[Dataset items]
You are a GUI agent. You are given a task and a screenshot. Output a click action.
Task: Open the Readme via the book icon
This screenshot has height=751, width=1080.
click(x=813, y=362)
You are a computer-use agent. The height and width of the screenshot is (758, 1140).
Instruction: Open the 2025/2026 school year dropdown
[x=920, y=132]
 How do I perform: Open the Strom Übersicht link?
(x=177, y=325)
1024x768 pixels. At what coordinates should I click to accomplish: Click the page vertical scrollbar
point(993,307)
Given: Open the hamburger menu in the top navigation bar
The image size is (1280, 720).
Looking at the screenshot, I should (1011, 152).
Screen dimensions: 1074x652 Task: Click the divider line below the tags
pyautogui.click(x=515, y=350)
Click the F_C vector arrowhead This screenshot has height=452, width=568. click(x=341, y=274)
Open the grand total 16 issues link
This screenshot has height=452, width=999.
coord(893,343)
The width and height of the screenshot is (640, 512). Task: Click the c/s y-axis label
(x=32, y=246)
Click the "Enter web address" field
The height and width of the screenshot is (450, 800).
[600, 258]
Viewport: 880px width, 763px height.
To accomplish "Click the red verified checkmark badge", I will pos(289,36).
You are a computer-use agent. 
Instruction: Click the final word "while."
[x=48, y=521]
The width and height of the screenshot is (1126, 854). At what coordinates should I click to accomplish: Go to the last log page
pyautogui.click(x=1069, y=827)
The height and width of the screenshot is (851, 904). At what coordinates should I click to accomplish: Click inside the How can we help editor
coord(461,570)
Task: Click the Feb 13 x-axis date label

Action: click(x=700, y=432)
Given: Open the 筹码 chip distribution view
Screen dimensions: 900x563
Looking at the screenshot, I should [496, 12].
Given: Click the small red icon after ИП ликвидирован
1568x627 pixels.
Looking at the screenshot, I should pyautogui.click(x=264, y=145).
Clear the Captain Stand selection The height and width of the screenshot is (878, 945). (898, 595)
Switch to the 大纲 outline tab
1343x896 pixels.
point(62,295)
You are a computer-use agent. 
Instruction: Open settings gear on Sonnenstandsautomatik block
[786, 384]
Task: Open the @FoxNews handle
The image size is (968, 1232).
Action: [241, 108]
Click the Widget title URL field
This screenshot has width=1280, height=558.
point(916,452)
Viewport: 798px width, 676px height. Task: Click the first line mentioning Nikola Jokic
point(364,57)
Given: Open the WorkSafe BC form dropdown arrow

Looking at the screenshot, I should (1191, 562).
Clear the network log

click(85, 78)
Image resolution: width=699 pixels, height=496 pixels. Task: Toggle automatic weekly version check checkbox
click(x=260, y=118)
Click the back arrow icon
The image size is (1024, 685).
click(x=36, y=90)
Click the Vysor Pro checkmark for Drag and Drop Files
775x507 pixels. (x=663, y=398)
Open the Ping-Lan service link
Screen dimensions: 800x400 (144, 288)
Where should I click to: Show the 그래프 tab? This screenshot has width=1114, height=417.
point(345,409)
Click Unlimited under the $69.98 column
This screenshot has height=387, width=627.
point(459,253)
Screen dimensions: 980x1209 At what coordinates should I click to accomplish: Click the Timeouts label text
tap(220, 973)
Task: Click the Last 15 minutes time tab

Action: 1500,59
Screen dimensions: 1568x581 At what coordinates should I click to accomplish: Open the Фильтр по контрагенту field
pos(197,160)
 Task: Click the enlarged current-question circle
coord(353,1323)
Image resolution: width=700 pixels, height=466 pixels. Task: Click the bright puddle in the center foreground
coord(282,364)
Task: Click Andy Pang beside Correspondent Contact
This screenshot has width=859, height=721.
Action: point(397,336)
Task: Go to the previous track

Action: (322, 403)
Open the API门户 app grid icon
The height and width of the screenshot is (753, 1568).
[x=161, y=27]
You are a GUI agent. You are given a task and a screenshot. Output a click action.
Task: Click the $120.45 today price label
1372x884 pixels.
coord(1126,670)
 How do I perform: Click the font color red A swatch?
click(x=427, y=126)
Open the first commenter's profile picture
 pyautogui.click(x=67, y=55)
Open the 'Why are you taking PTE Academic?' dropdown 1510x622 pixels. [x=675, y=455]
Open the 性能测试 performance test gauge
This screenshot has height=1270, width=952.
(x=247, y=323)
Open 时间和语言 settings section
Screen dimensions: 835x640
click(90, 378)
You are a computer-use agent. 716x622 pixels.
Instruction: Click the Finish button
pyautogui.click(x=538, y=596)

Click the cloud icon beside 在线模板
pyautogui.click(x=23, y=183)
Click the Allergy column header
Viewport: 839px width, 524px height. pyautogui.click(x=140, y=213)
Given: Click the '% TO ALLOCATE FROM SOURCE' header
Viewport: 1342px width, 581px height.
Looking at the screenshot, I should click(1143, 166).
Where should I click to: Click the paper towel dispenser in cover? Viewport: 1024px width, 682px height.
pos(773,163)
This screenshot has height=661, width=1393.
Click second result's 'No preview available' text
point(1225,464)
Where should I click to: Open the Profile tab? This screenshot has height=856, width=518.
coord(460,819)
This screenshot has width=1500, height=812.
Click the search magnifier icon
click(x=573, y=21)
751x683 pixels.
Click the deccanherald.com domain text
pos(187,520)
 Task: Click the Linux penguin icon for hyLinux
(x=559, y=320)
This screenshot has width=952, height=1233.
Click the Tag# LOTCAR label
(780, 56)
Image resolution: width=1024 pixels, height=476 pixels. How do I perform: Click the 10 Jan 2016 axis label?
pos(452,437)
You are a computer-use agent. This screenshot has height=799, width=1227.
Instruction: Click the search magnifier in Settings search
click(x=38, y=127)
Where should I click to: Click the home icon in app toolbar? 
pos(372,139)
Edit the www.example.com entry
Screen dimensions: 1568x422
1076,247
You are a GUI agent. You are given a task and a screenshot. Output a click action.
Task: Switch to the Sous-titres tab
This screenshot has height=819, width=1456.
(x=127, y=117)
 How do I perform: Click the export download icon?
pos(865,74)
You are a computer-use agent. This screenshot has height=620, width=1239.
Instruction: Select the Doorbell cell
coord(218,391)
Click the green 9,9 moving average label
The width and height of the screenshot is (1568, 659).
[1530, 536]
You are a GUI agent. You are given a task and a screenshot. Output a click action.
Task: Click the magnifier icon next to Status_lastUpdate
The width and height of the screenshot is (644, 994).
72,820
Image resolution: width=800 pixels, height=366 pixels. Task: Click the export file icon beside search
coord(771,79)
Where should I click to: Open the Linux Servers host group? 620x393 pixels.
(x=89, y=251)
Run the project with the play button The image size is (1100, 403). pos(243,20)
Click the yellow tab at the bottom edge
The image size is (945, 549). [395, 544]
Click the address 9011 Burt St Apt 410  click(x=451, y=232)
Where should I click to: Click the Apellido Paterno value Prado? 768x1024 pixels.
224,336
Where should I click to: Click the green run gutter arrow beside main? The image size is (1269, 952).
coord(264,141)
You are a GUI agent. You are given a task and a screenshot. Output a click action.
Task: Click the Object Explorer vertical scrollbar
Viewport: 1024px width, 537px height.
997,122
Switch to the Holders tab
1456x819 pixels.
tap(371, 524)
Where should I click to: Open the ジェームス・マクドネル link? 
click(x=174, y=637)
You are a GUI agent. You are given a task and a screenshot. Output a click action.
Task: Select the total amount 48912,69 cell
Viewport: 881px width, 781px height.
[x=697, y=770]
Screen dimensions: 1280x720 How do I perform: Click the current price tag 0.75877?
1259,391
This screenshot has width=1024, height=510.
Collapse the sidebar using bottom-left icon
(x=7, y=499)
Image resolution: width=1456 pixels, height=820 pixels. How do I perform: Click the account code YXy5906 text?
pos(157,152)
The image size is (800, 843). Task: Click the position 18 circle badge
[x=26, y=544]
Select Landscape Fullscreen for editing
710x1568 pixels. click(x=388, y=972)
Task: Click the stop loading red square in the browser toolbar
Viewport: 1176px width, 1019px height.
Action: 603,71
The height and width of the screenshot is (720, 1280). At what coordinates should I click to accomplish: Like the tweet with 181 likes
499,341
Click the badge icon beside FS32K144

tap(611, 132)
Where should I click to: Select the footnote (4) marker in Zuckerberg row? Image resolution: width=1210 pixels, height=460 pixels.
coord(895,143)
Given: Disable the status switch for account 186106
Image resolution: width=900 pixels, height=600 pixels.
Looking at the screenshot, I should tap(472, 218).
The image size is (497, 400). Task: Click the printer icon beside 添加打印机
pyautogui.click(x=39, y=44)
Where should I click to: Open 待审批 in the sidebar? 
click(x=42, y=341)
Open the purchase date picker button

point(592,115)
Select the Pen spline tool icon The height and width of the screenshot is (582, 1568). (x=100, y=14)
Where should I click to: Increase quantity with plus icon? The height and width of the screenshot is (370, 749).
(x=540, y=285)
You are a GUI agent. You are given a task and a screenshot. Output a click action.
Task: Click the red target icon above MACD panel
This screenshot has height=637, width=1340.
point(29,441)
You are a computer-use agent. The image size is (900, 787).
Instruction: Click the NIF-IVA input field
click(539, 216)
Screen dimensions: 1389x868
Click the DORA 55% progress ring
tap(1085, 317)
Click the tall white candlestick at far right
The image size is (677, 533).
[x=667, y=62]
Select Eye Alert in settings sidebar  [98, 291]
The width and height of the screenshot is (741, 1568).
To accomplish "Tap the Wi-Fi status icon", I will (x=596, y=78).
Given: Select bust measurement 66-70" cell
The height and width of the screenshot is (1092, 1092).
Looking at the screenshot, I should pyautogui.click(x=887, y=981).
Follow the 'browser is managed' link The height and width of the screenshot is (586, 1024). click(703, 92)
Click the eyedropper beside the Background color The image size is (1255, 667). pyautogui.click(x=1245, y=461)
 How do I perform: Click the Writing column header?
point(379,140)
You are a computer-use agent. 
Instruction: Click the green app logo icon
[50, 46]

__Task__: From the records above, repeat exactly the lines from the one with "Image resolution: width=1456" through the one with "You are a computer-use agent. The image", both included.

__Response to the exercise__:
Image resolution: width=1456 pixels, height=820 pixels. How do I perform: Click the account code YXy5906 text?
pos(157,152)
The image size is (800, 843). Task: Click the position 18 circle badge
[x=26, y=544]
Select Landscape Fullscreen for editing
710x1568 pixels. click(x=388, y=972)
Task: Click the stop loading red square in the browser toolbar
Viewport: 1176px width, 1019px height.
Action: 603,71
The height and width of the screenshot is (720, 1280). At what coordinates should I click to accomplish: Like the tweet with 181 likes
499,341
Click the badge icon beside FS32K144

tap(611, 132)
Where should I click to: Select the footnote (4) marker in Zuckerberg row? Image resolution: width=1210 pixels, height=460 pixels.
coord(895,143)
Given: Disable the status switch for account 186106
Image resolution: width=900 pixels, height=600 pixels.
Looking at the screenshot, I should tap(472, 218).
The image size is (497, 400). Task: Click the printer icon beside 添加打印机
pyautogui.click(x=39, y=44)
Where should I click to: Open 待审批 in the sidebar? 
click(x=42, y=341)
Open the purchase date picker button

point(592,115)
Select the Pen spline tool icon The height and width of the screenshot is (582, 1568). (x=100, y=14)
Where should I click to: Increase quantity with plus icon? The height and width of the screenshot is (370, 749).
(x=540, y=285)
You are a GUI agent. You are given a task and a screenshot. Output a click action.
Task: Click the red target icon above MACD panel
This screenshot has height=637, width=1340.
point(29,441)
You are a computer-use agent. The image size is (900, 787).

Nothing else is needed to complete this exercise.